Roma, 10 lug – Kim Darroch, ambasciatore britannico a Washington, si è dimesso. Dopo la nota informativa, che doveva restare segreta ma è stata resa pubblica, in cui il diplomatico del Regno Unito definiva Donald Trump “inetto, insicuro e vanesio”, era arrivata la replica pesante del presidente americano: “L’ambasciatore che la Gran Bretagna ci ha rifilato non ci esalta molto, è un uomo molto stupido. Dovrebbe parlare con il suo Paese e il suo primo ministro Theresa May, dei loro falliti negoziati sulla Brexit e non arrabbiarsi per le mie critiche su quanto siano stati gestiti male”, aveva scritto Trump su Twitter.

Un affondo che Londra ha di fatto incassato come un pugile già arreso, mostrando così una certa debolezza, dovuta senz’altro anche all’attuale crisi di governo. Dopo le polemiche, Darroch ha deciso di lasciare l’incarico e in generale la carriera diplomatica. In effetti la sua uscita era stata ben poco consona al suo ruolo ed ha generato una mini-crisi tra la Gran Bretagna e gli Stati Uniti.

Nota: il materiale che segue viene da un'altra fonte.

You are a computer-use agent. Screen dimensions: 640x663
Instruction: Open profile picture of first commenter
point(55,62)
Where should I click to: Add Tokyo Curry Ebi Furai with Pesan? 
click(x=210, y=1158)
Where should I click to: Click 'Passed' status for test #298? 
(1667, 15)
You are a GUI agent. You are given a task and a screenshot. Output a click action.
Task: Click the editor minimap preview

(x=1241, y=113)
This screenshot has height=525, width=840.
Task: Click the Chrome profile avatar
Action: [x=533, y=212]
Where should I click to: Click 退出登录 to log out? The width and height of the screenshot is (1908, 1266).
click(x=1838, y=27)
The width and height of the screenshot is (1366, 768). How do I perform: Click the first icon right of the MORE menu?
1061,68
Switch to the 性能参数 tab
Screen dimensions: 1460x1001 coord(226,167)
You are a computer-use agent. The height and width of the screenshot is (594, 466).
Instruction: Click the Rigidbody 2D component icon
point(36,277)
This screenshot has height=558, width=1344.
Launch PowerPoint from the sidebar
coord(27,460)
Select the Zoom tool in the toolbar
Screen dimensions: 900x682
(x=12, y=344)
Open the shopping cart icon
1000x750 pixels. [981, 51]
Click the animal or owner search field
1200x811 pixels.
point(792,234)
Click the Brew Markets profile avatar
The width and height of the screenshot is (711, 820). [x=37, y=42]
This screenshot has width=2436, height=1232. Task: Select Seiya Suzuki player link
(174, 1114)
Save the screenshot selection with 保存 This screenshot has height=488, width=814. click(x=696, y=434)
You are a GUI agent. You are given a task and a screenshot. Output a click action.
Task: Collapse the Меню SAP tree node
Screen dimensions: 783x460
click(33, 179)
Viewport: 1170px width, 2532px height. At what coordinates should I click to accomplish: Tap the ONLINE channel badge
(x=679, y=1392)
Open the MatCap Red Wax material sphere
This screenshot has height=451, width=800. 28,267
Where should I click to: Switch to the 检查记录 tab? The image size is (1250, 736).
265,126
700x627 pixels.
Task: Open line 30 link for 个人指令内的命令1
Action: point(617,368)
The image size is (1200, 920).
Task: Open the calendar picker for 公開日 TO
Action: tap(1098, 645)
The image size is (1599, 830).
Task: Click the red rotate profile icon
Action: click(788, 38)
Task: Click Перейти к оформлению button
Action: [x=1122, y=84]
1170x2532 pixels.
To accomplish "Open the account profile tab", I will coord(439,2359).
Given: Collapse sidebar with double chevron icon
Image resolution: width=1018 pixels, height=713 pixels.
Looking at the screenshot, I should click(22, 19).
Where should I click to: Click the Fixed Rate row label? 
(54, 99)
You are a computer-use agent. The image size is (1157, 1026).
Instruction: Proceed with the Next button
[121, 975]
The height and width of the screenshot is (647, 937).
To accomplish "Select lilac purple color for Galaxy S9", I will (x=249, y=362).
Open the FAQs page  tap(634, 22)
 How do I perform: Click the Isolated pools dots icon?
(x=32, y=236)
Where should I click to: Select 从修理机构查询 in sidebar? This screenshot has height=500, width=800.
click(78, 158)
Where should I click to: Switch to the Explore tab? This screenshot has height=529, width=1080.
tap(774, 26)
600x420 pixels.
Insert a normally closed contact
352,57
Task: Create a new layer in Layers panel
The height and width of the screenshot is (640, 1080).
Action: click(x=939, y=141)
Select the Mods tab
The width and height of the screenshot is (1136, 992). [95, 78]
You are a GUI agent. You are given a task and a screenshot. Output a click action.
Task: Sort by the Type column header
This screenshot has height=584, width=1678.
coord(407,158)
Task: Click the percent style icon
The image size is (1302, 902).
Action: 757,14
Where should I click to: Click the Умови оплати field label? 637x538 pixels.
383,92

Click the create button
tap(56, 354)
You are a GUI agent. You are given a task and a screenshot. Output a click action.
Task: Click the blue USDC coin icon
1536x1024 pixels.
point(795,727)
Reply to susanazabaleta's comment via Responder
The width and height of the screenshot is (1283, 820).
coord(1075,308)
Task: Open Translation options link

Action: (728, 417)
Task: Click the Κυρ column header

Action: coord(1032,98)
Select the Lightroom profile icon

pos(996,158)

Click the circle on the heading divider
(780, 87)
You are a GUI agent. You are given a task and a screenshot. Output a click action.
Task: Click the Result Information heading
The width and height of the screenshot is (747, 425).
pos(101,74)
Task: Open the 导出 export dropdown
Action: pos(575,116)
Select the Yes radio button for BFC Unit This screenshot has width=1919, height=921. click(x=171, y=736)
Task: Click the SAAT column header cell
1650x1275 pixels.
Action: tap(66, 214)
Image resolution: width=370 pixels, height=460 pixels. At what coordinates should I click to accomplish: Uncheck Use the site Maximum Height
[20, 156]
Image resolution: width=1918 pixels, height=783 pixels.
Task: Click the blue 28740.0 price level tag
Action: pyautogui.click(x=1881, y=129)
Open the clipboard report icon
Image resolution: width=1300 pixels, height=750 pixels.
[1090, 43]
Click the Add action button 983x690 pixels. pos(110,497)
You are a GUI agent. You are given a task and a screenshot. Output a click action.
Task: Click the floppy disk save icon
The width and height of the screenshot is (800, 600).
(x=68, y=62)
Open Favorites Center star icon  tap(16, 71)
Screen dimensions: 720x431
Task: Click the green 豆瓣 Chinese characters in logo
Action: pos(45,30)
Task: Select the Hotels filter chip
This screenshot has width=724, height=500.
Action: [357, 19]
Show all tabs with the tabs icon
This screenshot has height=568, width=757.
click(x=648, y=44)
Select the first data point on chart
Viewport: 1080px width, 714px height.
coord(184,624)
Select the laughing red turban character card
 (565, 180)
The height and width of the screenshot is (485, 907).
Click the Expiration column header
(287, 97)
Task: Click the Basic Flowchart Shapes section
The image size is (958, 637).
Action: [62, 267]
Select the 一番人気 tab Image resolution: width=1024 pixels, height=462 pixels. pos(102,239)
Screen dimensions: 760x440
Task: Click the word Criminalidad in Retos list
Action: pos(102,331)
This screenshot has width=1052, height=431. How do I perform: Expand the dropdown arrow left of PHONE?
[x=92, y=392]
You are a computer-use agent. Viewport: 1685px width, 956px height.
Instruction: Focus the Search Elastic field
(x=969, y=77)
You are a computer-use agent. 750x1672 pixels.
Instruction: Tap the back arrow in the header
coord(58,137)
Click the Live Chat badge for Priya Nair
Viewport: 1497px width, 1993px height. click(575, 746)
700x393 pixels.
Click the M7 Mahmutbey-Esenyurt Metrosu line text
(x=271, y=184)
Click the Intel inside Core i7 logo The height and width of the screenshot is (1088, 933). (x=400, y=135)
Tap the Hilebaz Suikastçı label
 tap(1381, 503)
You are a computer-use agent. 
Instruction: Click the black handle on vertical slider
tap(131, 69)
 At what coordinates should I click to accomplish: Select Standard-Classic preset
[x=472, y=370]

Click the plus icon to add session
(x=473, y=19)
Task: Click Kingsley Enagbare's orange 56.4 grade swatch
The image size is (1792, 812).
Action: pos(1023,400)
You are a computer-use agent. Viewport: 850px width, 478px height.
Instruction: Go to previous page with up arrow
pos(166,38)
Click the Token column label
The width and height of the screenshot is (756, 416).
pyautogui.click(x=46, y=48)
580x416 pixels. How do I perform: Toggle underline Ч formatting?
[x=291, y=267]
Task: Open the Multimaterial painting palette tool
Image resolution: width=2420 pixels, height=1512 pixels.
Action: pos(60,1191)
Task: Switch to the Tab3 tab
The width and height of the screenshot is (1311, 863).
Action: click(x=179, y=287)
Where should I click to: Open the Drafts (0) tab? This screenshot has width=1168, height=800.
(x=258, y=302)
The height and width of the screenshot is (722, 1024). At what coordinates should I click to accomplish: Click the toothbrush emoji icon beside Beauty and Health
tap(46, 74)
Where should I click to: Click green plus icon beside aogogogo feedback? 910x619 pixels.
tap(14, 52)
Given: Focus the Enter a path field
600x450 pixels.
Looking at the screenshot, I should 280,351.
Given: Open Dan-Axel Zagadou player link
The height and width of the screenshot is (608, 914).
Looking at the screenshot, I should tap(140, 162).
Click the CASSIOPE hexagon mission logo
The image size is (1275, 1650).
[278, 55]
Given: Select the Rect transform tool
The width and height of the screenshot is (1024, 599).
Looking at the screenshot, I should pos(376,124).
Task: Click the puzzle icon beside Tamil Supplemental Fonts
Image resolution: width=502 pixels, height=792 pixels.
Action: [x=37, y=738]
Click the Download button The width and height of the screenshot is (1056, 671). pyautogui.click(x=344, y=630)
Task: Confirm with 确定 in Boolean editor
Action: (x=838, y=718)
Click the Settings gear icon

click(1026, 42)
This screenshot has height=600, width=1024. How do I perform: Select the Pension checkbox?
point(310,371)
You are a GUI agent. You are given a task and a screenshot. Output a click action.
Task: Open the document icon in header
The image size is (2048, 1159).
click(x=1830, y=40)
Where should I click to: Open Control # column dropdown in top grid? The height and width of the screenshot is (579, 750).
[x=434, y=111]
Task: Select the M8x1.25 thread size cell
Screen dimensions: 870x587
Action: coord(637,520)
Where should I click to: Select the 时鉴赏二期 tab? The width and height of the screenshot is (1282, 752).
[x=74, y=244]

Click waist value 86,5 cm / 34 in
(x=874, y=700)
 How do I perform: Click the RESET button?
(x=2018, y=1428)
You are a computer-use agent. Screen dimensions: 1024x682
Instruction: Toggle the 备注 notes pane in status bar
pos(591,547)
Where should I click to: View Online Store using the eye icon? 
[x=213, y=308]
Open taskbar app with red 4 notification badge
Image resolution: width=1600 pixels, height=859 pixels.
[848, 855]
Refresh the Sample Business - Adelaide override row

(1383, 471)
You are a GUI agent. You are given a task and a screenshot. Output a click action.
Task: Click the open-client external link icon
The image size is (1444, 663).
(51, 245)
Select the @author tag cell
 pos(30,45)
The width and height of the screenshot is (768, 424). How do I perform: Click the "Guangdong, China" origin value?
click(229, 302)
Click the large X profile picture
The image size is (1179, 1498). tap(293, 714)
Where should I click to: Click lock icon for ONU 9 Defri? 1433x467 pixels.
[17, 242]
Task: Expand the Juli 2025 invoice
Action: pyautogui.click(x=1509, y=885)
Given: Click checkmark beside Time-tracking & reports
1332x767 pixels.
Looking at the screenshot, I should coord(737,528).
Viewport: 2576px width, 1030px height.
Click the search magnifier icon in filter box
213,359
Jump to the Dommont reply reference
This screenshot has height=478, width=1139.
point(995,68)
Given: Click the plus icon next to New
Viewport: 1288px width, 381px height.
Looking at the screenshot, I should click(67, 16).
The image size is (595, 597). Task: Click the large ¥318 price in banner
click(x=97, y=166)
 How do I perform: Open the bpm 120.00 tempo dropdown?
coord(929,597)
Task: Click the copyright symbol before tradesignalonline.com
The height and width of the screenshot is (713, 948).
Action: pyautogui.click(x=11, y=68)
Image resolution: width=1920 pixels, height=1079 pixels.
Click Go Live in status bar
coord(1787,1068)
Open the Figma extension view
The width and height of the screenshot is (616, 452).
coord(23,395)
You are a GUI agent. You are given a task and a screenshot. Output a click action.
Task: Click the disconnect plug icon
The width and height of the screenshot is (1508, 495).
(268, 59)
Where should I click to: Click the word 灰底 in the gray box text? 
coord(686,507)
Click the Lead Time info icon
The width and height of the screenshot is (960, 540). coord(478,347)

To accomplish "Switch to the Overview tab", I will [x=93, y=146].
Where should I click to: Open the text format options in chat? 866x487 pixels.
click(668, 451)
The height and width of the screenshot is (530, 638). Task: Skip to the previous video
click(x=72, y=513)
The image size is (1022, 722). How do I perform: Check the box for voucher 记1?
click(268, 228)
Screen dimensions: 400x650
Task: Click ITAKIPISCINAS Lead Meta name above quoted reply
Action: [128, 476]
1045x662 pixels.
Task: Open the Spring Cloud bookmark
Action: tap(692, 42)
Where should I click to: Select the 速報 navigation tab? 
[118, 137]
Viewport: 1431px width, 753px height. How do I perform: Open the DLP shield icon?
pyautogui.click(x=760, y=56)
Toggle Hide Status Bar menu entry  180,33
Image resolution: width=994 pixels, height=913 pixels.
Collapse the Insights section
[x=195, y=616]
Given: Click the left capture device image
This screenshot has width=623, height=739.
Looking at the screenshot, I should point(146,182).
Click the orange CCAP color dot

“L’attuale situazione mi sta rendendo impossibile ricoprire il mio incaricocome vorrei”, ha scritto Darroch nella sua lettera di dimissioni. “Credo che nelle circostanze attuali la linea di condotta responsabile sia consentire la nomina di un nuovo ambasciatore. Sono grato a tutti coloro che mi hanno offerto sostegno, nel Regno Unito e negli USA, in questi giorni difficili. Porto a casa il senso della profondità e della vicinanza delle relazioni fra i nostri due Paesi”, ha concluso Darroch, sottolineando “l‘integrità del servizio civile britannico”, che a suo avviso suscita “l’invidia del mondo”. Ho “piena fiducia che i suoi valori resteranno in mani sicure”, ha scritto infine l’ambasciatore dimissionario.

Londra ha mollato l’ambasciatore?

Theresa May, nel Question Time alla Camera dei Comuni, ha voluto rivendicare “il pieno sostegno” che il suo governo ha dato a Darroch. “Sir Kim ha servito il Regno Unito per tutta la vita e abbiamo un enorme debito” di riconoscenza nei suoi confronti, ha dichiarato il premier britannico, specificando che i governi dipendono anche da “consiglio franco” dei suoi alti funzionari. Mentre il leader laburista laburista Jeremy Corbyn ha giudicato “ingiuste” le dimissioni dell’ambasciatore britannico. Nessuna difesa invece da parte del probabile prossimo premier Boris Johnson. E questo la dice lunga sul nuovo corso che potrebbe intraprendere Londra in politica estera.